With the clock ticking, we we crammed in the major sights: Qutab Minar (expensive to get in, but stunning), the Ba’hai temple (shaped like a lotus flower) then finally to the Lakshmi Narayan Mandir.
All the time Helen was trying to learn some Hindi, with some success
but mostly frustration. It was quite warm, about 20 degrees, but most
Indians were in jumpers, ski jackets and even hats and scarves (the
opposite of people from Hull!).
We had some communication
skills training: First working out if the tour organiser actually
wanted our money – or a big tip – and then trying to follow
instructions to get hot water. We ended the night with a meal in
Connaught place.
Agra - 16th Jan
The train to Agra was quick and we had very comfortable seats – Chatted
to a Finnish woman who’d been running a hotel in Agra and had set up a
school in Orcha.
What can you say about the Taj Mahal? Bigger than you think, pristinely white (especially in comparison to the rest of Agra which is quite filthy), and really beautiful.

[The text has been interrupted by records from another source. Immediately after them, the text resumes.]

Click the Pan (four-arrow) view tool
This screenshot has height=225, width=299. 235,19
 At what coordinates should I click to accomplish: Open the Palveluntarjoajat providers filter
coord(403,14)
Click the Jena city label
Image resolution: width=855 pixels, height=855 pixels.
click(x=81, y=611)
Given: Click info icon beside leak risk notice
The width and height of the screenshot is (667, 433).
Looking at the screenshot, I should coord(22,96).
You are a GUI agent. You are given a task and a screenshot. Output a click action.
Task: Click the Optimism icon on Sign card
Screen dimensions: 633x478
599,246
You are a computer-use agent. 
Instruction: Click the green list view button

We had a ride from a very sweaty rickshaw cyclist and checked out Agra
Fort and the St Stephens College. We’d recommend going up to the Jami
Masjid, even though the streets are filthy, they are full of character.
We had the real Agra experience looking for food when we were
followed for about a mile by rickshaw drivers, demanding that we stop
walking. In Agra tourists will be given the hard sell. Rish was forced
to use the services of a shoe polisher, despite wearing trainers.
The overnight train was late but excellent anyway.